__Activity__: Write out exactly the lines from the start of the entries through the one that contains "Contact us (799, 2186)", including both.

__Extracted records__:
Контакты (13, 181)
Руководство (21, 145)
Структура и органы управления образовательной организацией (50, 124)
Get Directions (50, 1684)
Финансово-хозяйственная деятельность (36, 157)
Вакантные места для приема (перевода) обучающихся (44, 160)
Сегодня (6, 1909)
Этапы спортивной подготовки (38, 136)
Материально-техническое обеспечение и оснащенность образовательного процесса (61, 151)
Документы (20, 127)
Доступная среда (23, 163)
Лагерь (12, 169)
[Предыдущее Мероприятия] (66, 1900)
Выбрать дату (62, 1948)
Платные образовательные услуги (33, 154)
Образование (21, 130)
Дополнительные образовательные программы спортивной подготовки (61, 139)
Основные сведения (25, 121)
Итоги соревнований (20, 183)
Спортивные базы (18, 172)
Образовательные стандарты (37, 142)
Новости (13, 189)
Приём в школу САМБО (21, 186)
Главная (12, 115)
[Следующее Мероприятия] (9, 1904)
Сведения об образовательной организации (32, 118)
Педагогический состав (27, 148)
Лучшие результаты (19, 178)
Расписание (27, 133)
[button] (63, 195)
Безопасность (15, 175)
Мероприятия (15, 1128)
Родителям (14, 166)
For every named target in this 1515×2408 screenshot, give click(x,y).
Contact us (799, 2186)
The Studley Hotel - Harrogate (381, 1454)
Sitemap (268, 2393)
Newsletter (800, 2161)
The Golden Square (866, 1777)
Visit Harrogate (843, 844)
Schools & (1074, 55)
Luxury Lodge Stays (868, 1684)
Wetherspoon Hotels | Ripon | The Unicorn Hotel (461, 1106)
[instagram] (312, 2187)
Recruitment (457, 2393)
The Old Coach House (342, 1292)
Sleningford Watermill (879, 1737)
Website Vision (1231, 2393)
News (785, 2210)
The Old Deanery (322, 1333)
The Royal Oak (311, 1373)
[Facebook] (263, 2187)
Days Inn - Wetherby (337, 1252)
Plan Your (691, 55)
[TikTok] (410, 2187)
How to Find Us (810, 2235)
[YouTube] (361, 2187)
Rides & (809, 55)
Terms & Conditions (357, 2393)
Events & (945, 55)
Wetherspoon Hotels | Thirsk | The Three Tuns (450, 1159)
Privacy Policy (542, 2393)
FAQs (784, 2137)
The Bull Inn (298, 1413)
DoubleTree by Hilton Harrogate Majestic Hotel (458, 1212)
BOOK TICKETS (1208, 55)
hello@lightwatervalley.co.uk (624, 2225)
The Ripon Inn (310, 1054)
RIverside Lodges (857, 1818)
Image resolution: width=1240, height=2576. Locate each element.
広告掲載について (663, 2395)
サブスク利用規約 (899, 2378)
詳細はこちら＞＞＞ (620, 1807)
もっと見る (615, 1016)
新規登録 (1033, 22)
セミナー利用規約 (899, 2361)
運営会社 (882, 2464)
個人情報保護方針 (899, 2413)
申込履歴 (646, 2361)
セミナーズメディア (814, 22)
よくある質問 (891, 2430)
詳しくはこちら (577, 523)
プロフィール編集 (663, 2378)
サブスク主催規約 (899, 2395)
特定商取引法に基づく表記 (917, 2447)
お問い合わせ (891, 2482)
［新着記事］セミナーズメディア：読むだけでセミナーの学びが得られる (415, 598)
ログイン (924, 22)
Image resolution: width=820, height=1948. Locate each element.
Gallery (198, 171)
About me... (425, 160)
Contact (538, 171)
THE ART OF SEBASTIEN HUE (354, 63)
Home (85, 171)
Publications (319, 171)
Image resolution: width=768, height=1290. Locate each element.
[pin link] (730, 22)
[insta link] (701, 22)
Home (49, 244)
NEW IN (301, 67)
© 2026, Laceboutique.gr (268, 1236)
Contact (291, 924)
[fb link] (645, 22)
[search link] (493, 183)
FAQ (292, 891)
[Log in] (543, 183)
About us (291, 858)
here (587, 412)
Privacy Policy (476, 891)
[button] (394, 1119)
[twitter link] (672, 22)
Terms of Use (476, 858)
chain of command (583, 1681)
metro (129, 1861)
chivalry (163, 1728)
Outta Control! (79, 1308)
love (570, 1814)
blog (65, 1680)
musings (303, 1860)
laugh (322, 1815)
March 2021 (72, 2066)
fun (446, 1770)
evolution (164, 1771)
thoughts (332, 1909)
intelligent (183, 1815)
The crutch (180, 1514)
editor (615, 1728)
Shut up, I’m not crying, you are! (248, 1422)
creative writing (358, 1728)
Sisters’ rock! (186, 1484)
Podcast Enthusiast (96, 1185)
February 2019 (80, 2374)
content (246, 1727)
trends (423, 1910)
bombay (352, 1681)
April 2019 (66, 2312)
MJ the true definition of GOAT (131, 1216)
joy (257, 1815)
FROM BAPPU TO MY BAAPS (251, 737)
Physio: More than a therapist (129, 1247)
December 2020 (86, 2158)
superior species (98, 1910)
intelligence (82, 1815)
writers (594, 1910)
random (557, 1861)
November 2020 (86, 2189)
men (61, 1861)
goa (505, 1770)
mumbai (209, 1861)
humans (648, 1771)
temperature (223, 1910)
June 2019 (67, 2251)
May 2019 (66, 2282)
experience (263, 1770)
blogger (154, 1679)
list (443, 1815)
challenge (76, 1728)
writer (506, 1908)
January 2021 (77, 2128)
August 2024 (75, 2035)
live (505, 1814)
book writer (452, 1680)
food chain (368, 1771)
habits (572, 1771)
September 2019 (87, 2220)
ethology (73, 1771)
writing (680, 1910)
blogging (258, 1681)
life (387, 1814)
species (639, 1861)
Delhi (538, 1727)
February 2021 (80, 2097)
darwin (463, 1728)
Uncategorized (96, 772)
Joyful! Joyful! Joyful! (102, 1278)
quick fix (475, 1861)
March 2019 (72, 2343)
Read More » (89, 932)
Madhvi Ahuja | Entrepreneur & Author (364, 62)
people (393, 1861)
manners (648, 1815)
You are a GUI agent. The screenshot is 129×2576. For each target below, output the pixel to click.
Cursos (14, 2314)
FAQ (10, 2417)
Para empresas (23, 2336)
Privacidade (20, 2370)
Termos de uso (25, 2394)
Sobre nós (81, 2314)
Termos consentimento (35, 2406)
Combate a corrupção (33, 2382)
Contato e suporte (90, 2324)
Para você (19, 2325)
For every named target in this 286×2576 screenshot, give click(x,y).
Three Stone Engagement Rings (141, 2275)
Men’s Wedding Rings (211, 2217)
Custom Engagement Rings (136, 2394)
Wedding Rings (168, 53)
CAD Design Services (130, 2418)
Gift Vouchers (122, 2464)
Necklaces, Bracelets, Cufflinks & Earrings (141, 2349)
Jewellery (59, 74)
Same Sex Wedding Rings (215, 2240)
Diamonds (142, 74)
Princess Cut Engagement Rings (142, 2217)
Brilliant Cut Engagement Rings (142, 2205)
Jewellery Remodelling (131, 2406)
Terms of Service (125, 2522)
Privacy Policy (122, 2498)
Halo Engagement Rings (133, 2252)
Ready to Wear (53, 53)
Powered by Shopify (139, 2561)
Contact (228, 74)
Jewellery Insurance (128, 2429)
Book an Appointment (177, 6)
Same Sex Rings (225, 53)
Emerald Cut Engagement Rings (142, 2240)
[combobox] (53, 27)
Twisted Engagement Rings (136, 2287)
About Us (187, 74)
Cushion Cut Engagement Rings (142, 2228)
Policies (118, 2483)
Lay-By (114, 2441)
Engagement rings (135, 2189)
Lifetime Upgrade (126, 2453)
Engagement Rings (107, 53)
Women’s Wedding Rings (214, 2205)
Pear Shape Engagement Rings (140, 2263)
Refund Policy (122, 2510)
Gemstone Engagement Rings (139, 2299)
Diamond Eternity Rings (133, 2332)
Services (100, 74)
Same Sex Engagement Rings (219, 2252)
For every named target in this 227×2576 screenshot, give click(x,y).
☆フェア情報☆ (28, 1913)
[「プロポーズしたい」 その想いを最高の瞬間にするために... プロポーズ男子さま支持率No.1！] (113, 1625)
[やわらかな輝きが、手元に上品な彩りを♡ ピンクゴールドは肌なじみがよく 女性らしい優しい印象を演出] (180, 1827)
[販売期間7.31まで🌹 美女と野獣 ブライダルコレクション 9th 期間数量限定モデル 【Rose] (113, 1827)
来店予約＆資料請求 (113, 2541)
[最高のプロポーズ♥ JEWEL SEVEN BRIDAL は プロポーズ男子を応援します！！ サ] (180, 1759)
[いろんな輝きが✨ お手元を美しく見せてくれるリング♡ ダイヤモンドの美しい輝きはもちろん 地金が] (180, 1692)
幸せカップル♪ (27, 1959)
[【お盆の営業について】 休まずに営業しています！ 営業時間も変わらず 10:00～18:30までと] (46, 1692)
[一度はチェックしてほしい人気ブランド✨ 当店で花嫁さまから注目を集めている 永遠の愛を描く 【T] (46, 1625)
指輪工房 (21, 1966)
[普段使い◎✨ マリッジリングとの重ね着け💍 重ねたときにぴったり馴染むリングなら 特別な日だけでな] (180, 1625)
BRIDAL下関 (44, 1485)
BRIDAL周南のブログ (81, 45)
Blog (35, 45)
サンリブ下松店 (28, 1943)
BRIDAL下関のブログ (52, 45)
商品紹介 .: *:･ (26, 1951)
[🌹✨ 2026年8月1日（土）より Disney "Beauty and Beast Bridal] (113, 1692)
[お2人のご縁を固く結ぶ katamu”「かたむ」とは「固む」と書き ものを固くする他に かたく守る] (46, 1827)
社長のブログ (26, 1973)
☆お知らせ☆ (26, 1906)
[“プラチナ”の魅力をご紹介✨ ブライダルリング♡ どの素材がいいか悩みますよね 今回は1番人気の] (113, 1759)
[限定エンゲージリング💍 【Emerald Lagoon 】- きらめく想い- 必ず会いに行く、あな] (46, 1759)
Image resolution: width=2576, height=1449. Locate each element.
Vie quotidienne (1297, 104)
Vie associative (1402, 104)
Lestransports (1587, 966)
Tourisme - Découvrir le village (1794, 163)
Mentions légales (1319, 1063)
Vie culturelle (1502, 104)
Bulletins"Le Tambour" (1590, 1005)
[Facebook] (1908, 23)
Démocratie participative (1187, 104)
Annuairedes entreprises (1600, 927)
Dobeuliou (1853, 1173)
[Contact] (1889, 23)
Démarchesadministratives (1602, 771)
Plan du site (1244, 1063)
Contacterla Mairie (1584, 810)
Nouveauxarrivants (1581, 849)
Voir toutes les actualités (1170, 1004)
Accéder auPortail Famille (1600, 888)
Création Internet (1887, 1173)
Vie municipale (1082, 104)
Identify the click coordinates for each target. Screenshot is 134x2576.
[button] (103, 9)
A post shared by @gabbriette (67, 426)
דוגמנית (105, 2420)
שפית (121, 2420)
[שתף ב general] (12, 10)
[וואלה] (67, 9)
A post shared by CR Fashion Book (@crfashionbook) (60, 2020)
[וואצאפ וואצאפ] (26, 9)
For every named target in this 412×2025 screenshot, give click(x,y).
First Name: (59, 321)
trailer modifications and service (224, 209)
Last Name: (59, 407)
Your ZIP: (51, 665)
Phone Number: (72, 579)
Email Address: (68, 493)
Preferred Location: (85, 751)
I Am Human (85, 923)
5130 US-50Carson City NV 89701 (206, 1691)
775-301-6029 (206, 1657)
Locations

__Response to this exercise__:
Контакты (13, 181)
Руководство (21, 145)
Структура и органы управления образовательной организацией (50, 124)
Get Directions (50, 1684)
Финансово-хозяйственная деятельность (36, 157)
Вакантные места для приема (перевода) обучающихся (44, 160)
Сегодня (6, 1909)
Этапы спортивной подготовки (38, 136)
Материально-техническое обеспечение и оснащенность образовательного процесса (61, 151)
Документы (20, 127)
Доступная среда (23, 163)
Лагерь (12, 169)
[Предыдущее Мероприятия] (66, 1900)
Выбрать дату (62, 1948)
Платные образовательные услуги (33, 154)
Образование (21, 130)
Дополнительные образовательные программы спортивной подготовки (61, 139)
Основные сведения (25, 121)
Итоги соревнований (20, 183)
Спортивные базы (18, 172)
Образовательные стандарты (37, 142)
Новости (13, 189)
Приём в школу САМБО (21, 186)
Главная (12, 115)
[Следующее Мероприятия] (9, 1904)
Сведения об образовательной организации (32, 118)
Педагогический состав (27, 148)
Лучшие результаты (19, 178)
Расписание (27, 133)
[button] (63, 195)
Безопасность (15, 175)
Мероприятия (15, 1128)
Родителям (14, 166)
For every named target in this 1515×2408 screenshot, give click(x,y).
Contact us (799, 2186)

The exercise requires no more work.